Geeks/nerds/whatever tend to react to films, TV shows, books, and other major forms of geek media with a herd mentality.  For instance, Transformers 2 originally had a very mixed response from the geek crowd, but has now become a generally reviled film, to the point that many geeks will make strong absolute statements. ("Transformers 2 is utter ****. Anyone who likes that film is obviously stupid.")
Other such films include Star Wars Episodes I-III, X-Men Origins: Wolverine, X-Men 3, and Spider-Man 3.  Now, I have immense problems with most of those films as well, but I would never say that they are completely and unequivocally wrong in each and every way.  Yes, the Star Wars prequels are a bit disappointing.  Yes, Wolverine made Logan's story far less compelling than the comics did.  Yes, Spider-Man 3 was a mess of a film.  But does that mean that it's wrong to like those films in spite of all that?

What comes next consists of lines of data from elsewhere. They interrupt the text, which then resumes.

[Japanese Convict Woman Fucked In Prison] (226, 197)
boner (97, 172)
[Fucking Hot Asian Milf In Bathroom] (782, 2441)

Other films are often put in the reverse position, and placed on a type of "geek pedestal" that must not dare be challenged. (The Dark Knight, for instance)  However, instead of merely "defending" these stories, many of these fanatical people take it a step further and actually attack those who have differing opinions.  Some people say that The Dark Knight is too slow and weary; are those people absolutely wrong?

It frustrates me to no end when people don't see that being so aggressive and arrogant in their opinions is just hypocritical and moronic.  What does any person gain when they attempt to tear someone else's credibility asunder?  Does it make them feel better about themselves?

Can't we just enjoy our stories without having to critically analyze every minute aspect of fictional works that are becoming increasingly more complicated as time goes on?